As the year comes to a close and we begin to look toward the new year, we ask ourselves, what will 2017 hold regarding real estate? From what we can tell now, experiences will be different for buyers and sellers depending on location and segments.
Overall, prices are expected to increase, but at a slower rate than they did this year. Prices rose at a 4.5% rate in 2016 and in 2017 they’re projected to increase 3.5%. Although 1% does not seem like much, it does make a difference. For those who are looking to upgrade to a larger home or ditch their city center condo for a suburban family home, you’re in luck; your equity will go further. Small home prices have been increasing faster than larger homes and urban metro areas have appreciated quicker than suburban outskirts.

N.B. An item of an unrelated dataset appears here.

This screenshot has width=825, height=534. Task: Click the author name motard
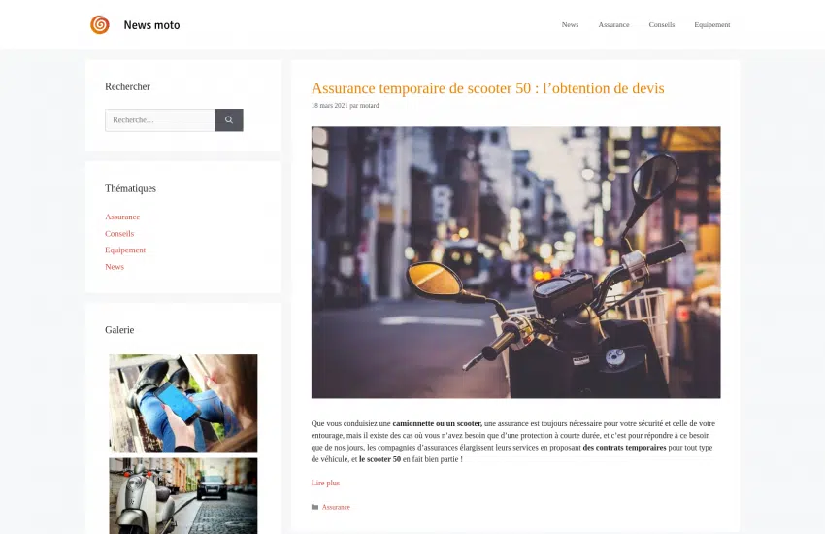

In the case of growing families, your time to make a move is now. If you’re looking to exchange your smaller home for a bigger one, the market is in your favor. Over the past five years, the price of a two bedroom home has grown 18% faster than a four bedroom home. Inventory has also increased for homes in the $500,000 to $750,000 range. If you’re looking to sell, this is your chance to walk away with as much money as possible for your next down payment. It would be wise to take the higher priced offer over a swifter close.
On the other hand, if you’re looking to downsize or buy your first starter home, you may need to be more flexible. You will face competition as the market is tight because of low inventory. But the good news is the more flexible you are, the more choices you’ll have. If you are willing to move further from the city center, price per square feet has risen 52% over the past five years compared to 76% at the city’s core. Also, buyers who don’t mind a home that needs a few upgrades can get a better deal. In a recent survey done by Zillow, more than half of home buyers that bought within the last year have purchased a home that needed at least some updates.
If you’re ready to buy, now is the time to do so to lock in a low rate. This year has seen some record low-interest rates that are not expected to last into the next year. Average rates could rise a half a percent in the new year. That is a $1,728 increase in annual payments on a $500,000 mortgage.